Discontent fuels Mongolia's far-right groups
On a hillside high above the Mongolian capital Ulan Bator, the Zaisan Memorial commemorates the soldiers who lost their lives in World War II.
Mongolians helped the Soviets defeat the Nazis and, for decades after, Moscow's influence was strongest here.
But these days China pours more money into this country than any other does. Some of it is aid. Some of it is investment.
China's People's Liberation Army has handed over nearly $3m (£1.95m) this year in aid to the Mongolian military.
At a signing ceremony at the defence ministry, senior officers from both countries toasted each other after two generals signed their latest agreement. Everyone smiled.
But some Mongolians are suspicious of these close ties. They want to know what China really wants.
They suspect their powerful neighbour is a bully, not a benefactor, and that such co-operation could, in time, start to undermine the Mongolian way of life.
The signs of their resentment are not hard to find. Swastikas and slogans are daubed on walls across the city.
On the internet the groups show how they are fighting back against what they see as attempts to dilute the Mongolian race.
A YouTube video shows a man shaving the head of a Mongolian woman. Next to her a Chinese man sits with his hands over his face.
It is a very public warning to Mongolian women. This is what happens if you sleep with Chinese men.
It was posted by a member of a far-right group called Dayar Mongol.
Erdenebileg Zenemyadar is its founder. His group's website shows members carrying Nazi flags. The swastika is part of the group's logo.
However, he insists he is a nationalist, not a Nazi. He comes to meet us in traditional dress - the kind of outfit nomadic herders wear out on the steppes.
His organisation is blamed by human rights groups for dozens of attacks on women, foreigners and others they see as threatening the purity of their race.
Violence he condemns, but he defends the shaving of the woman's head.
"I think this is right," he says. "If you ask the Mongolian people what they think about it, the majority of people would support that act."
While he says his organisation does not order or sanction attacks, he offers this explanation for them.
"Young people see foreigners breaking the law and they're not happy," he says. "So they're threatening them, sometimes robbing them. It's wrong but it's happening a lot.
"Sometimes they are our members but the majority are not. Maybe they're our supporters but we don't know them."

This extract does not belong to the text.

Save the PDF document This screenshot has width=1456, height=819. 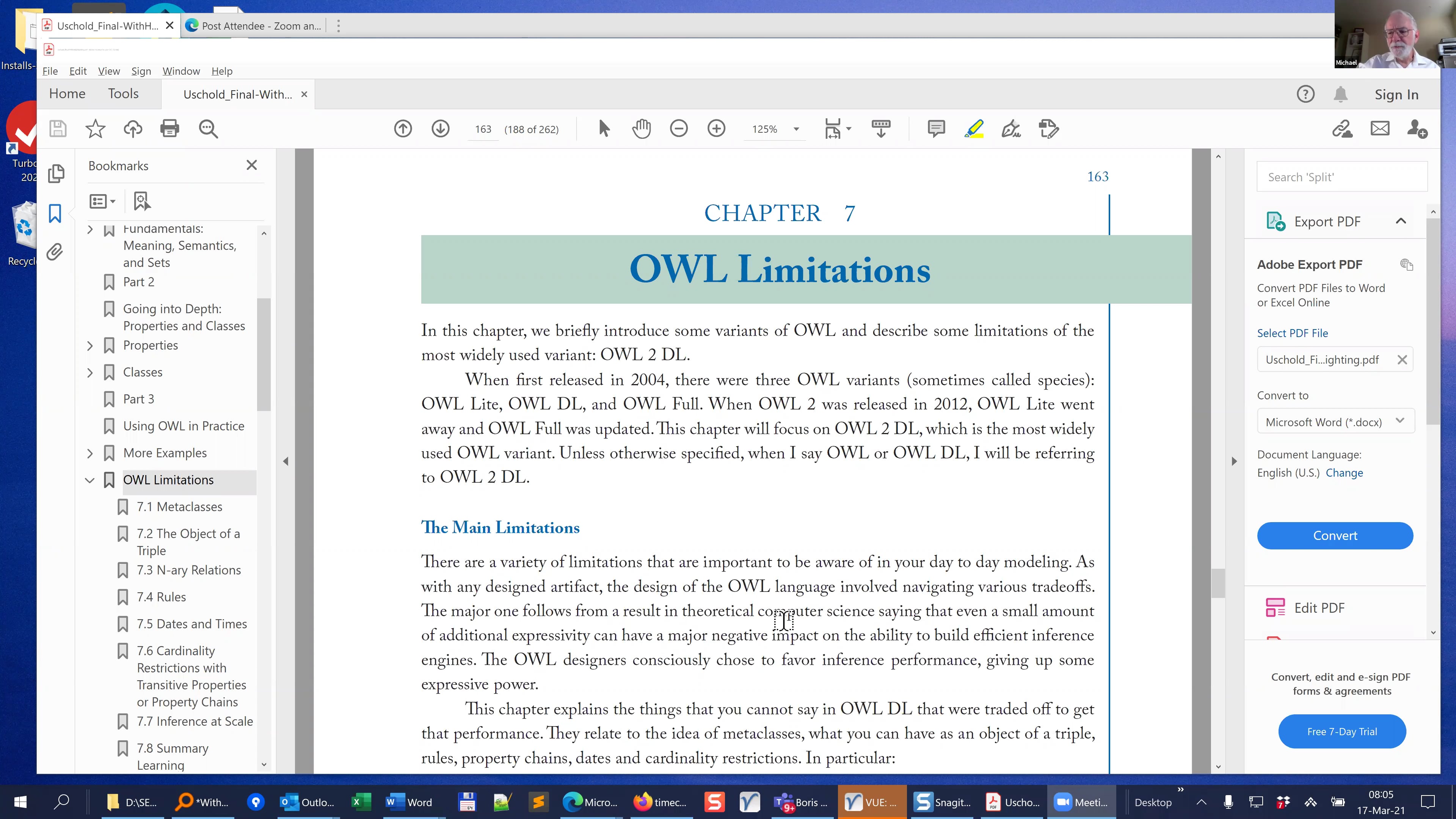[x=57, y=128]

One of his members joins our conversation. Soronzon Jamsran is 28 years old. He is an electrician and a new recruit to Dayar Mongol.

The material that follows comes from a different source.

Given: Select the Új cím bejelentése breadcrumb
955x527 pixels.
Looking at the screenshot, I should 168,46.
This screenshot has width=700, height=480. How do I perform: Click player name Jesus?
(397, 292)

He is wearing combat trousers, a black t-shirt and, round his neck, a swastika on a chain.
"In Mongolian we call this the khas symbol," he says.
"Germany's nationalists tried to cleanse their nation, so for me [the swastika] stands for keeping our nation pure. It's not like I support Germany or I'm a Nazi. It's just nationalism."
Robyn Garner, a gay activist in Ulan Bator, is sympathetic to the concerns many Mongolians have about the activities of foreign corporations here.
"You have a large section of the population watching resources, assets being sold off to foreigners," she says.
"I can understand that people are looking for scapegoats, for ideologies to channel their concerns."
But she is worried that the discontent is fuelling the violent agenda of the far-right groups who are targeting her community.
Two transgender women had to flee the country after they were assaulted.
A 19-year-old gay man was stripped and beaten in the suburbs after leaving a monthly gay party.
Otgonbaatar Tsedendemberel, another activist, says he has to be constantly on guard against the threat of attack when walking down the street.
"I'm in constant fear," he says, "and unless we do something it's just going to get worse and worse."
Luvsandendev Sumati, a Mongolian opinion pollster, points out that in the 2008 parliamentary elections, the party associated with these far-right groups won less than 1% of the vote.
They are still operating on the margins, he argues, although he does feel they reflect concerns that many share here.
"Small cultures are dissipating and disappearing," he said.
"It's a real threat. In some ways Mongolian society should react to that. The question is will it react in a civilised way or will it try to go to extremes?"
Some here argue these groups are adopting the symbols of the Nazis because they are not yet a strong enough political force to create their own ideology.
But those targeted by them feel they are a real threat and their influence is growing.
Perhaps that is no surprise. We found one city centre bar filled with Nazi memorabilia.
There were swastikas painted on the floor, reproductions of propaganda posters on the wall, even mannequins dressed in Nazi uniforms.
Inside there were not extremists, just girls on a night out, a couple drinking quietly in one corner - no-one, it appeared, giving a second thought to the idea that these symbols would provoke offence elsewhere.
The threats, the violence, the use of Nazi symbols all help to garner attention for the extremist groups here - Nazis or nationalists, the label does not really matter.
They seem to enjoy the notoriety it brings.
The challenge for Mongolia's authorities will be to address the concerns that fuel their anger and resentment and win them support, while limiting their opportunity to do real harm.